── EXTRAIT DU DOCUMENT ──

L.A. : Votre nietzschéisme ne vous empêche pas de fréquenter des prêtres ?

F.L. : Au contraire. Récemment, j’ai croisé un prêtre, avenue Junot, qui me lance : « Bravo pour votre Céline ! ». J’étais médusé : « Incroyable pour un curé ! », me dis-je. Il ajoute : « Je suis un des prêtres du Sacré-Cœur ». Je suis allé le rencontrer. Un homme très cultivé où tout est agencé, en ordre, bien dans l’axe. Moi je n’ai pas cette chance incroyable de la foi. Mais, bizarrement, je lis Maitre Eckart, et cela me parle car il s’adresse à l’intellect. Il a d’ailleurs été jeté de l’Eglise, si je ne me trompe ?

───

= TRAVAIL À FAIRE =
A) Relevez toutes les paroles rapportées entre guillemets « » dans l'extrait de l'entretien.
B) Recopiez le passage de l'entretien qui commence aux mots « L.A. : Votre » et s'arrête après « me trompe ? ».

── DONNÉES FOURNIES ──

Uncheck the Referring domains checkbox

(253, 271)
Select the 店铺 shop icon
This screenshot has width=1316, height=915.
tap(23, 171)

───

= CORRIGÉ =
A)
« Bravo pour votre Céline ! »
« Incroyable pour un curé ! »
« Je suis un des prêtres du Sacré-Cœur »

B)
L.A. : Votre nietzschéisme ne vous empêche pas de fréquenter des prêtres ?

F.L. : Au contraire. Récemment, j’ai croisé un prêtre, avenue Junot, qui me lance : « Bravo pour votre Céline ! ». J’étais médusé : « Incroyable pour un curé ! », me dis-je. Il ajoute : « Je suis un des prêtres du Sacré-Cœur ». Je suis allé le rencontrer. Un homme très cultivé où tout est agencé, en ordre, bien dans l’axe. Moi je n’ai pas cette chance incroyable de la foi. Mais, bizarrement, je lis Maitre Eckart, et cela me parle car il s’adresse à l’intellect. Il a d’ailleurs été jeté de l’Eglise, si je ne me trompe ?